Free Market

Nazism is Socialism

The Free Market

The Free Market 19, no. 9 (September 2001)

 

By the standards of the Left, Adolf Hitler would have been deemed a “great statesman,” had he died before he started the war (or if he had won it). That’s because the left tends to measure greatness by the amount of land and number of people under one man’s thumb. By that standard, Hitler was a great socialist-which is precisely what he and his part aspired to become.

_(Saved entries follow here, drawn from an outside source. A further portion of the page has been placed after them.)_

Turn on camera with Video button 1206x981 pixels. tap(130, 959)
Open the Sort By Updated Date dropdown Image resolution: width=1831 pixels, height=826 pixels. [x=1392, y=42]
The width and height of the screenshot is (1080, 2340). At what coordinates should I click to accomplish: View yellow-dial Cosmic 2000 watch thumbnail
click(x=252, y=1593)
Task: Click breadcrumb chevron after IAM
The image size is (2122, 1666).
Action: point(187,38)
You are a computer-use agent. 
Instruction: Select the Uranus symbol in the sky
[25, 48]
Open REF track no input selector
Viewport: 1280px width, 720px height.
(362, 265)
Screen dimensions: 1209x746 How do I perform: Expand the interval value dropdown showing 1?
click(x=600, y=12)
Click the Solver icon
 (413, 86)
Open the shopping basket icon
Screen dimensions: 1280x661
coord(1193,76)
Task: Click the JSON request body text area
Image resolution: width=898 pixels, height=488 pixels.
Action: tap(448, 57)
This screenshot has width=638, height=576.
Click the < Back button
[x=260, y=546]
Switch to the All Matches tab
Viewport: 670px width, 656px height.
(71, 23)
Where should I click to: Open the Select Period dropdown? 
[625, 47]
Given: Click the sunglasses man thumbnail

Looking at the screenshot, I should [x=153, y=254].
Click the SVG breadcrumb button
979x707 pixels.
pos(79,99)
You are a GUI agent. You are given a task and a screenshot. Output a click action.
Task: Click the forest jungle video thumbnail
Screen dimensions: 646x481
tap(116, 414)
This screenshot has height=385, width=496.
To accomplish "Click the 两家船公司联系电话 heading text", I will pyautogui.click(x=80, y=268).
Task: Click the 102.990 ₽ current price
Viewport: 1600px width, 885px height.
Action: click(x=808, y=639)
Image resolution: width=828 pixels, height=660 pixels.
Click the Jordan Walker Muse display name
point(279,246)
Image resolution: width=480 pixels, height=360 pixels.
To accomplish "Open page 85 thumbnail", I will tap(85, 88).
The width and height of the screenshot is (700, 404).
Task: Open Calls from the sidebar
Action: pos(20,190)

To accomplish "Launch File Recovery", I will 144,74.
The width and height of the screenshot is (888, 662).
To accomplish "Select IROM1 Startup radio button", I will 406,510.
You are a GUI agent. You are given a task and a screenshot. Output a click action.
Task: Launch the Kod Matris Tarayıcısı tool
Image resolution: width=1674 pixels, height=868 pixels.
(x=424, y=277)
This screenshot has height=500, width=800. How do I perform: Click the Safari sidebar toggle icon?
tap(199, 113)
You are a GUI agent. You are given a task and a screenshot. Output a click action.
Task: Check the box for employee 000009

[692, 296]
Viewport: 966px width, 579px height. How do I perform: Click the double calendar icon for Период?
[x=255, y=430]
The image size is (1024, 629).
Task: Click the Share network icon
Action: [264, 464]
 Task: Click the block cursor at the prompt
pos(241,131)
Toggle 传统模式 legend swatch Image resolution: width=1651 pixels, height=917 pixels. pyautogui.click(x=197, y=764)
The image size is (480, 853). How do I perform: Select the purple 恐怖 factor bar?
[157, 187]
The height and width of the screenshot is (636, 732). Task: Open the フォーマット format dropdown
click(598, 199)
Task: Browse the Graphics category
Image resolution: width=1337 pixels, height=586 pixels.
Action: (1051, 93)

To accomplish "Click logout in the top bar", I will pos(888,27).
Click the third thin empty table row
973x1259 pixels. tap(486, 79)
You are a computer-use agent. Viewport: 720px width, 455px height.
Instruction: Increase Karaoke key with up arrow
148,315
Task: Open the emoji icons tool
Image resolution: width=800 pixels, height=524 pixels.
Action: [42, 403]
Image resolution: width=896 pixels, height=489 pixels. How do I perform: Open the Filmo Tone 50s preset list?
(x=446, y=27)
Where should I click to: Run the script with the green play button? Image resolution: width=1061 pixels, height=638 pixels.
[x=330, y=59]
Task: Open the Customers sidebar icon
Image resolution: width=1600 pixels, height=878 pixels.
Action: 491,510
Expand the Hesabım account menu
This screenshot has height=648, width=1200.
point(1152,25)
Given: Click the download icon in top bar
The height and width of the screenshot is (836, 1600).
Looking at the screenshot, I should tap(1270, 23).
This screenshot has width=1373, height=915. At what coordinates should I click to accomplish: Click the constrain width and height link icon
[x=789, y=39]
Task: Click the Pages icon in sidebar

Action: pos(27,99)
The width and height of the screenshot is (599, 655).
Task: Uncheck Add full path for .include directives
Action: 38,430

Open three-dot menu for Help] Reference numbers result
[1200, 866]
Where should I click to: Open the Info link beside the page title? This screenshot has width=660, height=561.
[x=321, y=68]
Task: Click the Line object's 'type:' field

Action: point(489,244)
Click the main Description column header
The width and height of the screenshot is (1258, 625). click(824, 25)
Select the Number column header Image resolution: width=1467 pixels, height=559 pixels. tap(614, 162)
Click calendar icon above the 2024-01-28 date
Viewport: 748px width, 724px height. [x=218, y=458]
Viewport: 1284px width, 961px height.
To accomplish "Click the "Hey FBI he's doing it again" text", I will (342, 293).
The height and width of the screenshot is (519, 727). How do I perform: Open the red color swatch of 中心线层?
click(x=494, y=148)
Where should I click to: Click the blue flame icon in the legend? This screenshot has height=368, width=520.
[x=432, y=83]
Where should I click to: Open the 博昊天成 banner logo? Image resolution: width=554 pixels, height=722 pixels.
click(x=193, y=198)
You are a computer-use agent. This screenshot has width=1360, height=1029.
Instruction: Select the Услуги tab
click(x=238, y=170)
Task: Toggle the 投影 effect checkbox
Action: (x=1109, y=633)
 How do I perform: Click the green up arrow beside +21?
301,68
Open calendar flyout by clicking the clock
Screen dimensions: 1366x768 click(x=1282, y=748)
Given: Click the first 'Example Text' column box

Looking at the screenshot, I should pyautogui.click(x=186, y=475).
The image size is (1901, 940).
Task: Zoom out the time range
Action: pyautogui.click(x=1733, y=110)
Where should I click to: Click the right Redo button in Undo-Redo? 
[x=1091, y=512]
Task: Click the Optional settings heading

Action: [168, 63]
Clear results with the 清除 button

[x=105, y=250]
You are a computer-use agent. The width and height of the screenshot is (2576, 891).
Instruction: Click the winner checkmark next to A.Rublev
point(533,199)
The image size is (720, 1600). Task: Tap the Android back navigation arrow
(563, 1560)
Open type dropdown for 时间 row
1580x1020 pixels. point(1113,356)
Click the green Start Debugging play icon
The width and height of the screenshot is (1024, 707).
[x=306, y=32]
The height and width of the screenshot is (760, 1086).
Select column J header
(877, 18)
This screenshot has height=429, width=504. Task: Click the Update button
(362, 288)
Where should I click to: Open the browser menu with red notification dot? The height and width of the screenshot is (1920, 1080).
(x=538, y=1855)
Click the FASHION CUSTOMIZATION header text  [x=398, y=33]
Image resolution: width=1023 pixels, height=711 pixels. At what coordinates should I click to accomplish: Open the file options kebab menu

The problem began in the Weimar Republic. In order to counterbalance the Reichstag, the president of Germany was given broad powers: he was directly elected, could make treaties and alliances, was supreme commander of the armed forces, could dissolve the Reichstag and submit any of its laws to a referendum, and, under the infamous Article 48, had the power to suspend civil and political liberties “in case of emergency.”

This was done in 1933 and remained the basis of Hitler’s “legality” throughout the Nazi period when he succeeded Hindenburg as president in 1934. Hitler occupied both the presidency and the chancellorship, and their powers were combined into the “office” of führer. The Reichstag passed the Enabling Act, which transferred to the cabinet the Reichstag’s legislative functions.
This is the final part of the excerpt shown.